Second, DevOps is the inevitable result of the application of Lean thinking in IT. The goal of lean product development is “smooth delivery of effective value”, while lean thinking requires end-to-end system optimization and continuous improvement. And development and operation and maintenance are two important parts of the system. The three principles of DEVOPS are the concrete examples of lean thinking in IT development, operation and maintenance.
Finally, from a lean perspective, we can see the inevitable direction DevOps is going, which is to extend to the business side. The business is the source of product development and operation, and the complete value stream must start from the source. Most DevOps implementations already include the business side as BizDevOps, but the term DevOps has become popular and we will continue to use it, but by default it includes the business.

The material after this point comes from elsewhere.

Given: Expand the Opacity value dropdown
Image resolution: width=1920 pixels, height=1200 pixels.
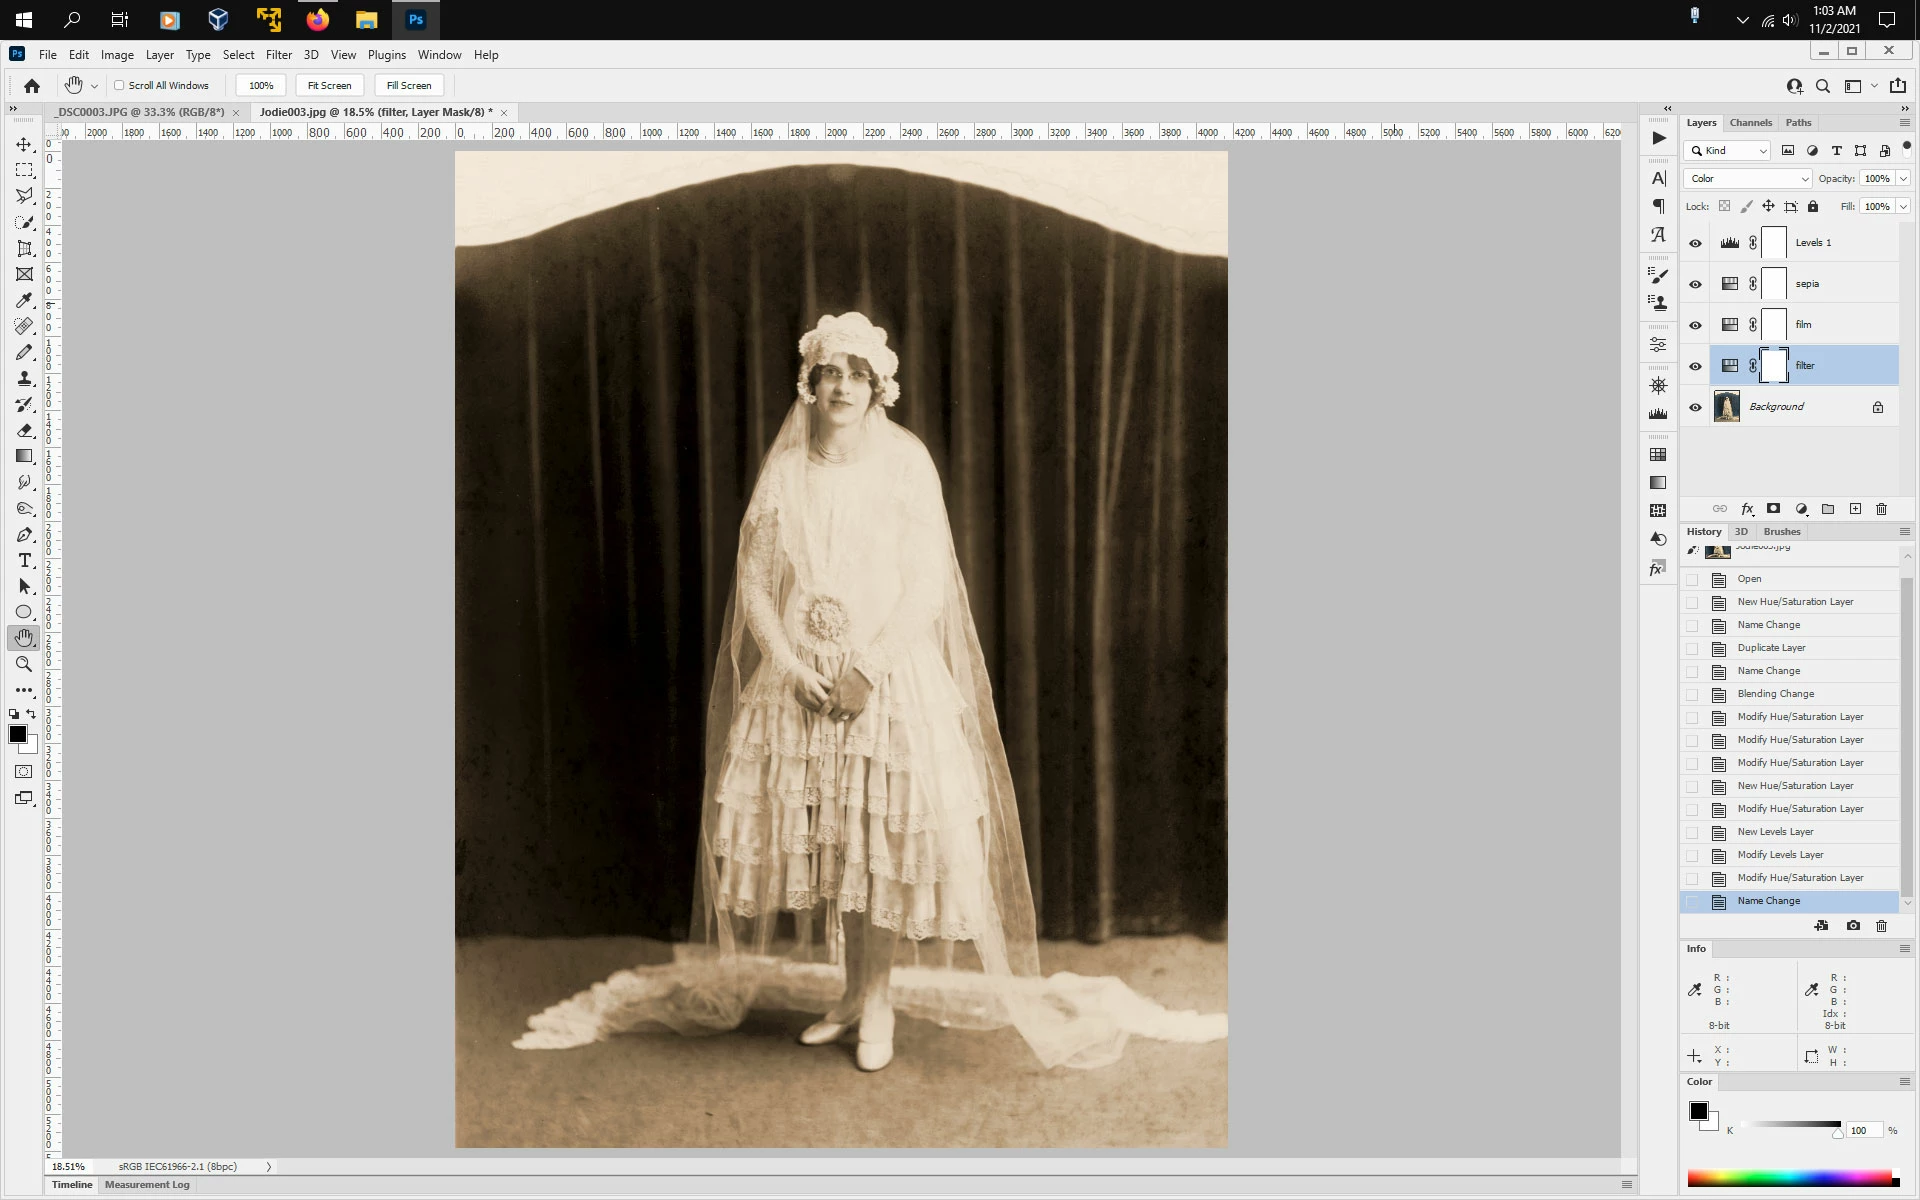Looking at the screenshot, I should pyautogui.click(x=1902, y=179).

With the development of DevOps, digital transformation has also become a consensus in the corporate world. Most enterprise digital frameworks regard DevOps as one of the core capabilities. The scope of influence of DevOps is also expanding, and it has become an inevitable choice for enterprises seeking to improve their digital capabilities. In the next section, we examine the fundamental issues DevOps is trying to address in the context of digital transformation.